> [TRY IT] From the following material, say how many lines have "https" in them; write only the number.
--- GIVEN RECORDS Enclosed Below ---
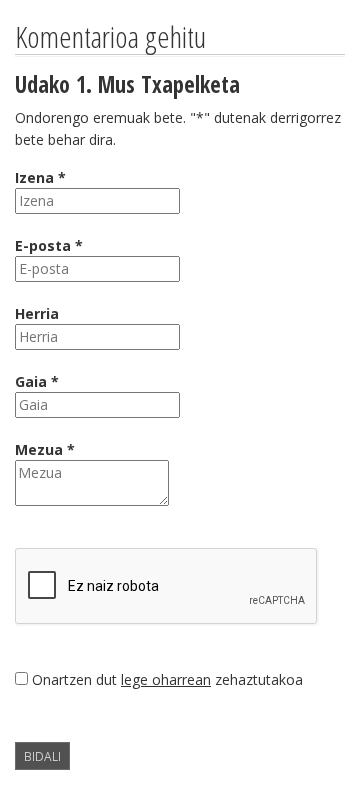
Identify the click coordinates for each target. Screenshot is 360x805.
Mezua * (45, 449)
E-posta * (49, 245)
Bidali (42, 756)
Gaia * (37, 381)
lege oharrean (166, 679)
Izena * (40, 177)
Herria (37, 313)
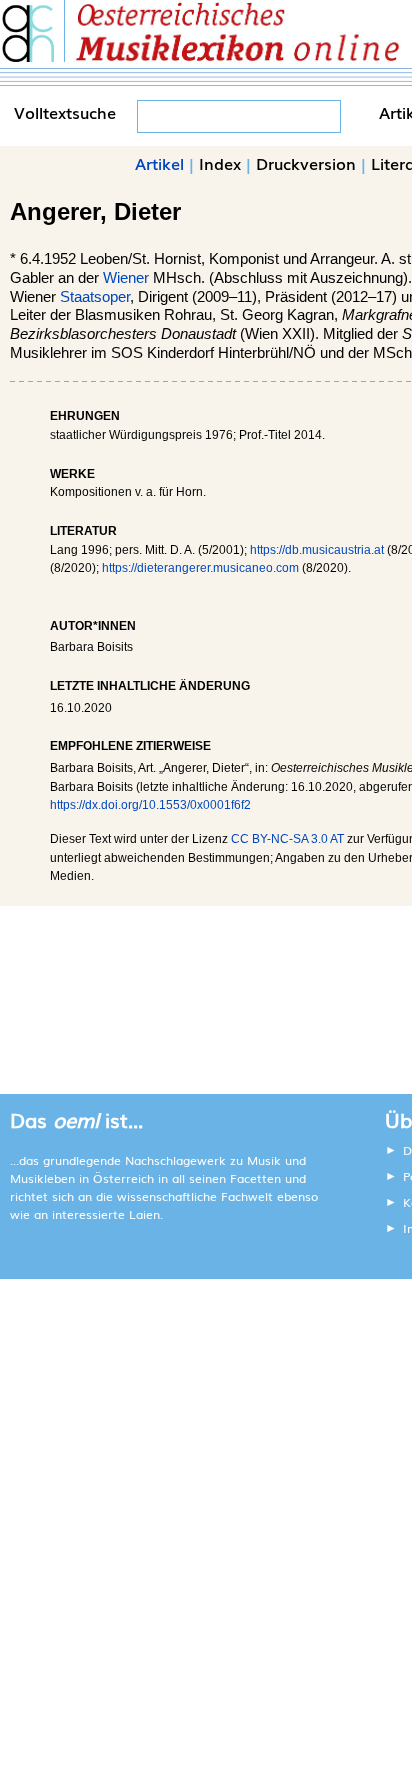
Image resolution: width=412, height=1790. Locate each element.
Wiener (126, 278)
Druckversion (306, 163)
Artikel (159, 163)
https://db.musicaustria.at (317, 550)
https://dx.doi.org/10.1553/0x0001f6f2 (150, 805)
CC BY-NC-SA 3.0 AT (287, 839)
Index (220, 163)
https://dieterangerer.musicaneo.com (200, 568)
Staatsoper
--- End of Enclosed GIVEN RECORDS ---
> [THE ANSWER] 3